Technically, a DEA-based efficiency analysis can adopt either an input or output orientation. In an input orientation, the primary objective is to minimise the inputs, whereas in an output orientation, the goal is to attain the highest possible output with a given amounts of inputs. In our case, an output-oriented DEA model was deemed more appropriate based on the premise that district health teams have an essentially fixed set of inputs to work with at any given time.3 ,5 ,6 In other words, the district health system stewards would have more leverage in controlling outputs through innovative programming rather than by raising additional resources.
As performance and institutional capacity are expected to vary across districts,4 a variable returns to scale (VRS) approach was also considered more relevant to the study setting. This approach allows for economies and diseconomies of scale rather than imposing the laws of direct proportionality in input–output relationships as espoused in a constant returns to scale model.16–22 A VRS model also offers the advantage of decomposing overall technical efficiency (OTE) into PTE and SE, which is essential in locating the source(s) of differences in performance across production units.16–18
The analyses were performed using R V.3.2.1, specifically the r-DEA package that has the capability to combine input, output and environmental variables into one stage of analysis. This package implements a double bootstrap estimation technique to obtain bias-corrected estimates of efficiency measures, adjusting for the unique set of environmental characteristics under which different DMUs are operating.11 ,23 To obtain robust estimates, we bootstrapped the model 1000 times and generated uncertainty around the estimates.23 ,24 The same approach was used to generate robust DEA efficiency scores corresponding to health intervention coverage, applying the same input and environmental variables.

* **Data section**:
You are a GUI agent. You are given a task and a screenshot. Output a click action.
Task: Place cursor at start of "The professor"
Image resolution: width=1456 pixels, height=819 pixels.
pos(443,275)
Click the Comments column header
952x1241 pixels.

* **How to complete this task**: In the DEA efficiency analysis text, which software and package were used to run the analyses?

* **Answer to this problem**: R V.3.2.1, specifically the r-DEA package.